Monday, June 28, 2010

Bikes on Sidewalks: Public Enemy No. 1?

“Get off the sidewalk,” the man yelled a couple of hours ago as he was crossing West End Avenue. “Please!”
I thought the “Please!” was a nice touch.
When I first landed as a weekly newspaper editor in Manhattan in December 2000, I began reading letters to the editor and columns about a subject that seemed to bring Manhattan residents to a boil. The hot topic: bikes on sidewalks.
I think back then I thought this was, well, if not exactly much ado about nothing, then at least much ado about not too much. Maybe that’s cause I lived in Jersey. Now I think differently about bikers who ride—and they do not ride so much as they drive and terrorize. They should get the death penalty.
I have not taken to yelling at them, as the me-plus-three-decades guy did this afternoon. But certainly my mindset has changed, thanks to way too many close calls. Some of the offenders are delivery people speedily servicing the neighborhood; the vast majority are of the amateur variety.

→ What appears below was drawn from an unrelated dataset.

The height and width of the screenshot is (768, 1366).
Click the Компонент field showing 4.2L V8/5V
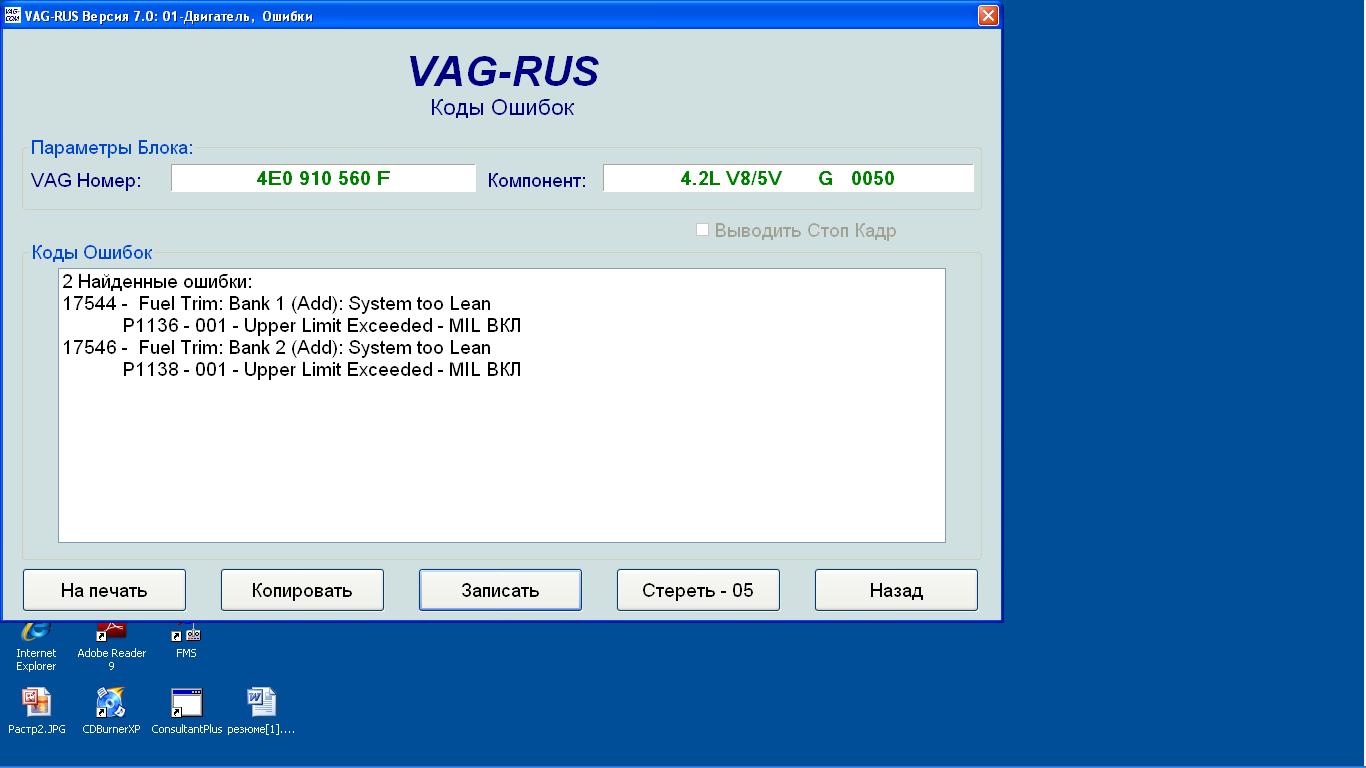coord(787,179)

Living in this wacky town has taught me a few things. Like the ways in which the world is divided. There are people with pets and people who hate them. There are New Yorkers who know their neighbors and those who want to live a completely anonymous life. And there are walkers and then there are bikers. Sure, there’s some overlap, but on any given day in Riverside Park, the competition is on. And at any given moment, you are either walking or biking. You are picking a side.
The bikers have what seems like an advantage, namely the bike itself, which is often yielded as a weapon. Us walkers have our sense of moral outrage. We won that out of the fear of walking around.